Ya lo
avanzaron las novelas y las películas de ciencia ficción. Repelentes
extraterrestres con cuerpos desproporcionados que, gracias a un desarrollo
tecnológico superior al del humano, invadían el planeta doblegando a los seres
vivos con el único objetivo de expoliar los recursos y poder subsistir. La
realidad, en verdad no dista tanto de la ficción, aunque los invasores no son
precisamente grotescos siderales cobijados en grandes OVNI’s que viajan por
constelaciones a la velocidad de la luz. De hecho, no hay ni que salir de la
Tierra. Cierta élite de seres humanos, desde hace siglos invade y aplasta a
otros más indefensos con el propósito “marciano” de robar sus recursos
naturales y perpetuar su nivel de vida.
Es más cómodo
mirar a otro lado, despreocuparse y pensar que la humanidad, con su raciocinio
innato, acabará encontrando la solución a los problemas ambientales. Pero lo
cierto es que la Tierra ya hubiera colapsado, si todas las personas del planeta
consumieran recursos al ritmo que lo hacen los países con ingresos más altos. Esto
aún no ha sucedido de forma irreversible y grave, porque el aparente equilibro
ambiental se sustenta en un injusto desequilibrio social: una minoría
económicamente más avanzada consume los recursos de la mayoría.
Esta es la
conclusión tras ojear informes de la Global
Footprint Network, organización que desde hace años se encarga de medir el
impacto del ser humano en el medio ambiente. Lo hace elaborando un indicador
denominado “huella ecológica”, que se expresa como la superficie necesaria para
producir los recursos naturales consumidos por una persona. Aún tratándose de
un indicador limitado, proporciona datos bastante elocuentes sobre la realidad
ecológica a nivel nacional, regional o mundial.
Según un
estudio publicado en 2010, la “huella ecológica” global era de 2,7 hectáreas por
habitante. Por el contrario, la “biocapacidad” (recursos reales disponibles en
el planeta por superficie y ciudadano) fue calculada en 1,8 hectáreas por
persona. Es decir, de media, el ser humano está consumiendo una hectárea más de
recursos de los realmente disponibles, lo que se traduce en una sobre
explotación del planeta que puede tener consecuencias drásticas.
Lo curioso y
triste a la vez, es que el 15% de la población, situada en naciones con
ingresos altos, en conjunto consume 6,1 hectáreas por
habitante cuando su “biocapacidad” es de la mitad. Si este patrón se repitiera
a nivel mundial, sería perentorio conquistar otro planeta idéntico a la Tierra
para poder expoliar sus recursos y mantener el ritmo de vida occidental. Por el
contrario, la “huella ecológica” del 85% restante es prácticamente idéntica a
su “biocapacidad”, o sea, la gran mayoría del planeta vive sostenible y
respetuosamente con el medio ambiente. Sólo un 15% desequilibra la balanza, que
mínimamente equilibra gracias al consumo de recursos ajenos.
La “huella
ecológica” de un ciudadano de un país con ingresos medios o bajos es de 2 hectáreas, que
resulta ser cuatro veces menor que la de estadounidense, cinco veces más
pequeña que la de un qatarí y dos veces y media inferior a la de un ciudadano
español, que necesitaría tres “españas” y media para poder satisfacer sus necesidades.
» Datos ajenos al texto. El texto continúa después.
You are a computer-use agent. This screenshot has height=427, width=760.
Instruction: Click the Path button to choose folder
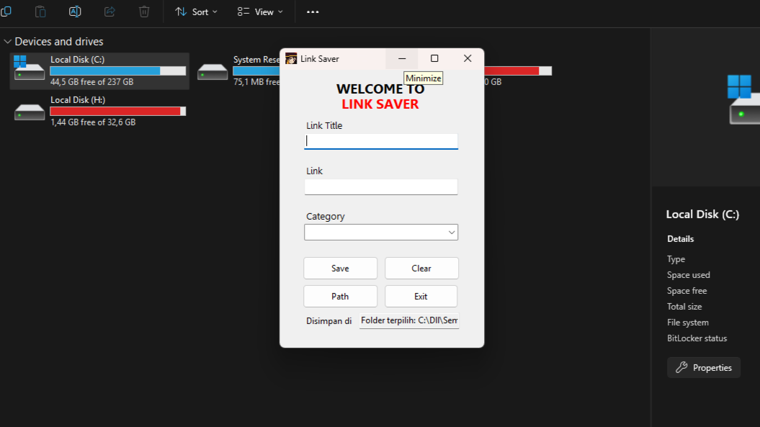[340, 297]
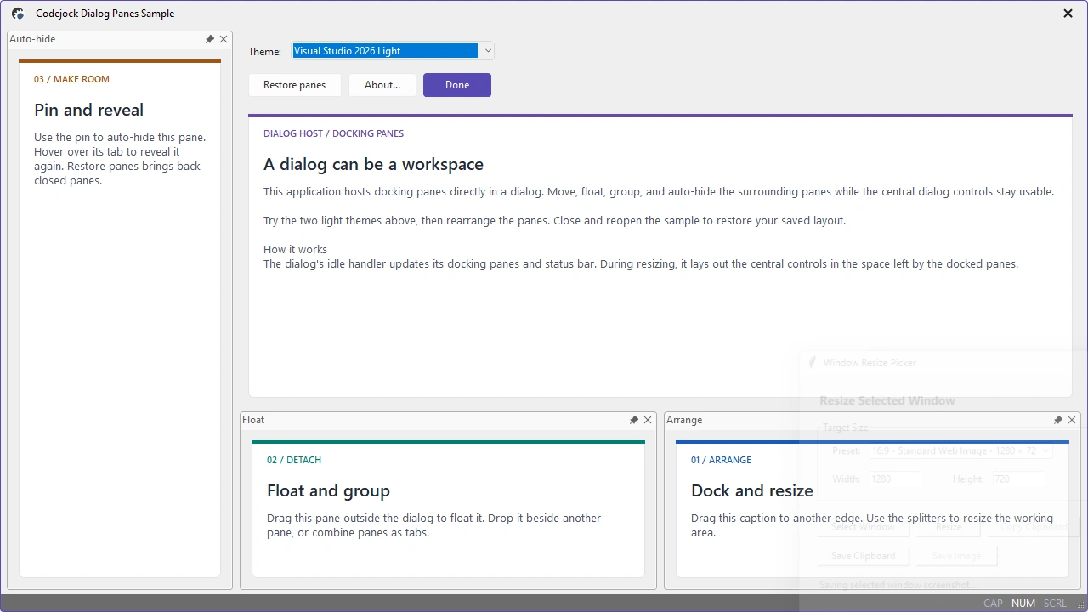
Task: Select the Float pane caption bar
Action: point(434,420)
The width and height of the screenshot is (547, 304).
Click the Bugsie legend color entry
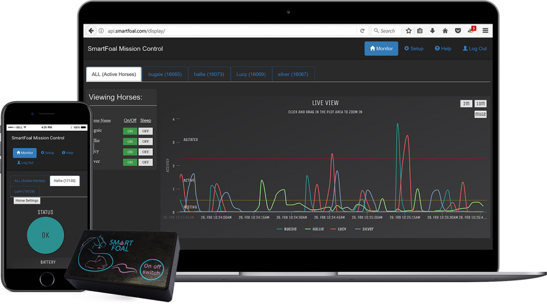[287, 229]
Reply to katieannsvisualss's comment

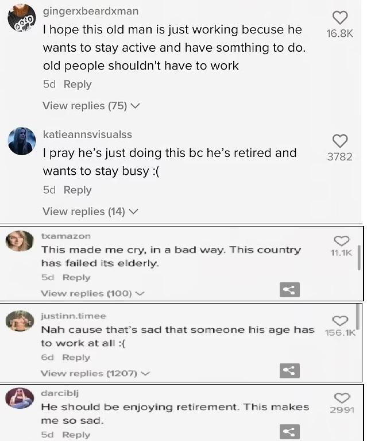pyautogui.click(x=78, y=190)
Según el Global Footprint Network, el pasado 27
de septiembre el planeta entró en déficit ecológico. Los recursos disponibles
para este año fueron agotados en menos de 9 meses y los que se consuman hasta
final de año son recursos que el planeta no puede producir, contaminantes que
no puede absorber, etc.
A pesar de
ello, ninguna autoridad política está interesada en poner límites a un modelo
de crecimiento cimentado en la desigualdad y en la destrucción del medio
ambiente. El asunto tiene mala pinta, a no ser que la NASA se espabilé y pueda
construir naves espaciales que permitan la conquista de otros planetas como la
Tierra. O eso, o levantar el pie del acelerador.